(a) Breach of directors' duties and whether overlap with Supreme Court proceedings was "fully disclosed" - proposed grounds 1, 2, 4(a), 4(b), 5 and 6
47 As noted above, these proposed grounds relate to the applicants' central complaint that the primary judge erred in concluding that the overlap with the Supreme Court proceedings had been "fully disclosed" in the Pascoe Affidavit. In our view, the primary judge's finding of fact was one which was plainly open to him to make. We do not consider that the finding is attended by sufficient doubt as to warrant the grant of leave to appeal. Briefly stated, that is because of the following considerations.
48 First, the fact that the Supreme Court proceedings included a claim of breach of directors' duties under ss 181 and 182 of the Act was disclosed in the Pascoe Affidavit. That is because the liquidator attached to his affidavit a full copy of the SFASC, in which the claims were explicitly pleaded.
49 Secondly, we do not think that it is reasonably arguable that the primary judge erred in his identification or application of the appropriate principles relating to the high standard of frankness and candour required of a liquidator in making such an application. On the contrary, we consider that the relevant principles were accurately expressed by the primary judge in [58] and [59] of his reasons for judgment and his Honour did not diverge from those principles in applying them to the particular circumstances of the case.
50 We should emphasise that we do not doubt the correctness of certain observations of Allsop J in Walter Rau Neusser Oel Und Fett AG v Cross Pacific Trading Ltd [2005] FCA 955 at [38], upon which the applicants place heavy reliance. His Honour said:
In an ex parte hearing, it is the obligation of the party seeking orders, through its representatives, to take the place of the absent party to the extent of bringing forward all the material facts which that party would have brought forward in defence of the application: Thomas A Edison Ltd v Bullock (1912) 15 CLR 678 at 681-82 per Isaacs J. That does not mean stating matters obliquely, including documents in voluminous exhibits, and merely not mis-stating the position. It means squarely putting the other side's case, if there is one, by coherently expressing the known facts in a way such that the Court can understand, in the urgent context in which the application is brought forward, what might be said against the making of the orders. It is not for the Court to search out, organise and bring together what can be said on the respondents' behalf. That is the responsibility of the applicant, through its representatives.
Although Allsop J's remarks were not directed to the position of a liquidator applying for an examination summons under s 596B of the Act, we consider that the standard of frankness and candour expected of a liquidator is at least as high as that of an applicant seeking an ex parte order in other contexts. Indeed, we think there is much to be said for the view expressed by Lander J in Southern Equities at page 422-423, that the obligation of frankness and candour may be even greater where a liquidator makes an application for an examination summons because:
… unlike on the return of an interlocutory injunction obtained ex parte, on the return of an examination summons the material supporting the application is not ordinarily made available to the proposed examinee.

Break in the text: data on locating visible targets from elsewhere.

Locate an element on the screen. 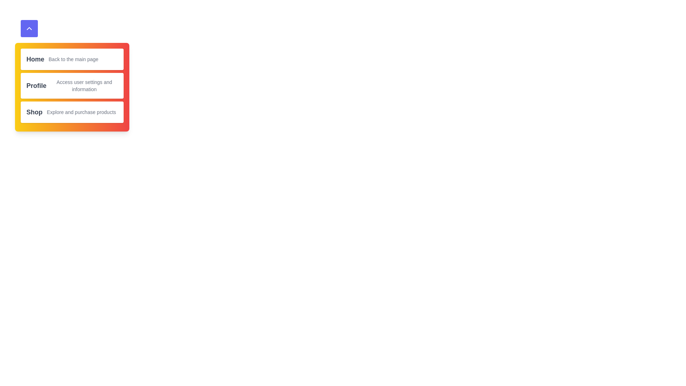  the menu item labeled Shop is located at coordinates (72, 112).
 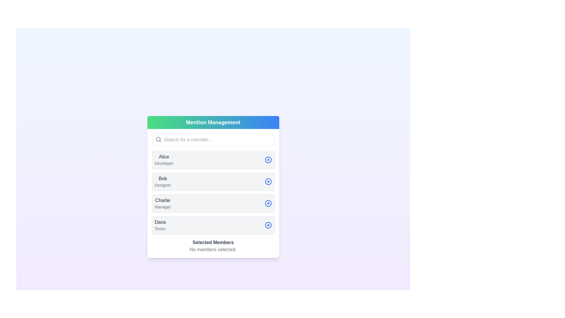 I want to click on the static text label displaying 'No members selected.' which is located in the 'Selected Members' section, centered horizontally at the bottom of the panel, so click(x=213, y=249).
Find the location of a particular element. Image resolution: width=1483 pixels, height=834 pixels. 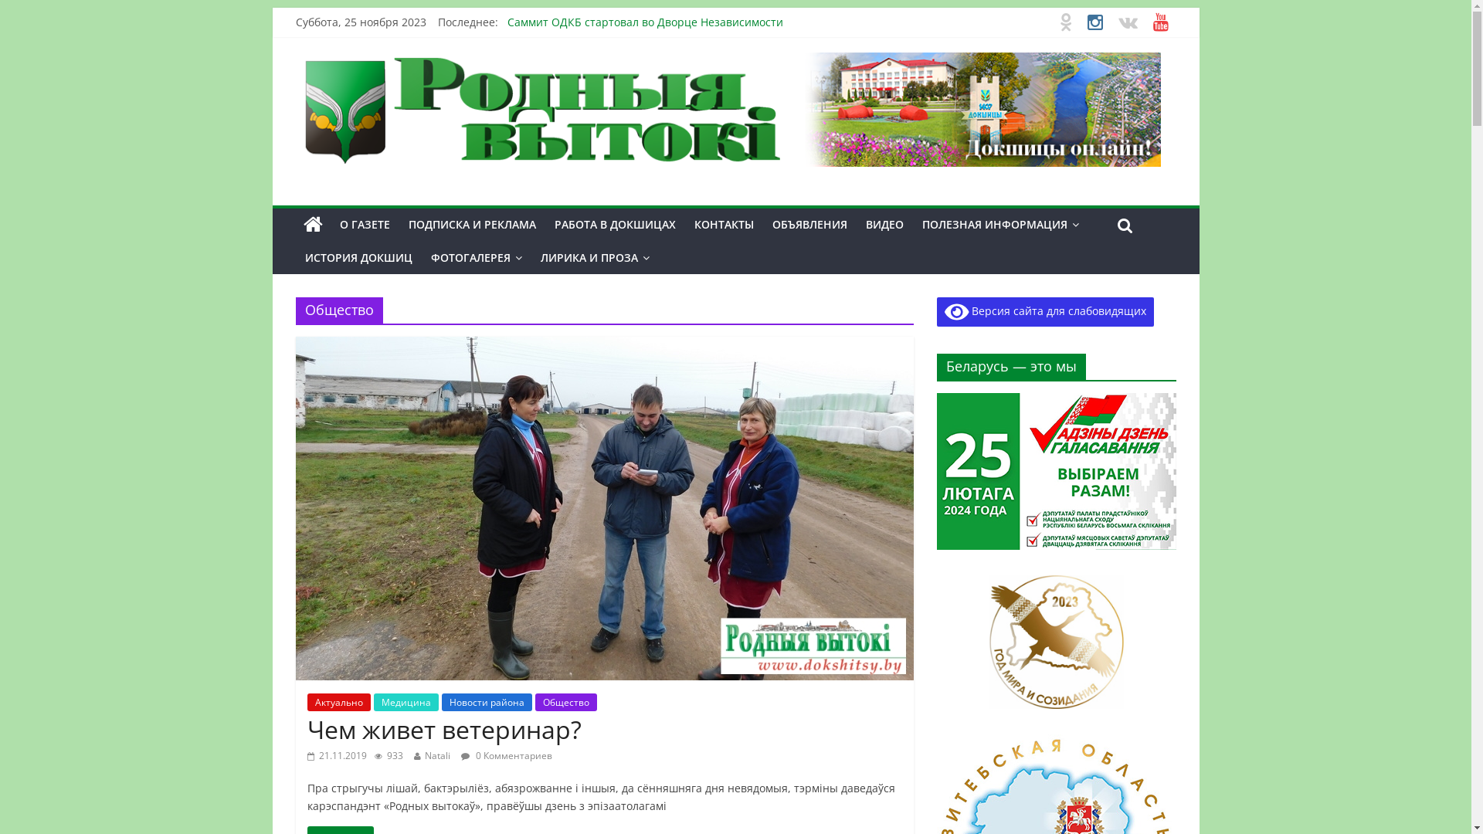

'21.11.2019' is located at coordinates (336, 755).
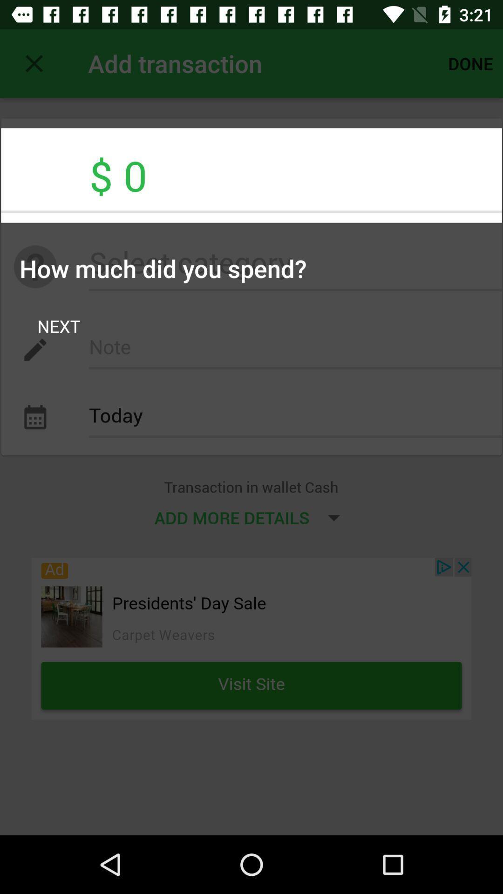 The width and height of the screenshot is (503, 894). I want to click on advertiser website, so click(251, 638).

51 The difficulty relates not so much to the formulation of that very high standard, but rather to its application to particular facts. In our view, the standard cannot be applied in a vacuum and careful consideration has to be given to the relevant surrounding circumstances in which a non-disclosure has occurred. The point may be illustrated this way. Allsop J's comments as set out in [38] of Walter Rau reflect the context in which his Honour found that there had been a material non-disclosure before him. His Honour was dealing with an urgent ex parte application seeking orders in the nature of freezing orders. The orders were made at the completion of an urgent ex parte hearing in which senior counsel for the applicant had made certain submissions which created an erroneous impression on his Honour's part as to the facts bearing upon a serious allegation that the respondents had engaged in fraudulent conduct in respect of a cargo of copra. In particular, his Honour was critical of the fact that senior counsel had failed to identify, at the forefront of his address, certain facts which were inconsistent with the serious allegations of fraud. His Honour described at [47] how certain facts were identified, "but not in a fashion which illuminated with any clarity the known facts and not in a coherent and ordered way as plainly would have been done by the absent party".
52 Without diminishing the very high standard of frankness and candour required of a liquidator in making an application under s 596B of the Act, we consider that it was open to the primary judge to conclude that the overlap with the Supreme Court proceedings was fully disclosed by the liquidator by exhibiting the entire SFASC. That is so even though no express reference was made in the body of the Pascoe Affidavit to the bringing of the ss 181 and 182 claims in the Supreme Court proceedings.
53 In our view, it is significant to note that, unlike Walter Rau (where Allsop J was involved in an urgent ex parte hearing and was heavily reliant on what was put to him by senior counsel), the Registrar dealt with the liquidator's application on the papers. There was no oral hearing before the Registrar. Instead, the Registrar had an opportunity over a two week period to review the application and the Pascoe Affidavit. It can reasonably be presumed that that is what occurred.
54 Each case must necessarily turn on its own facts. In the particular circumstances here, we consider that the primary judge's finding of fact that there had been full disclosure was one which was open to be made on the basis of all the materials before him.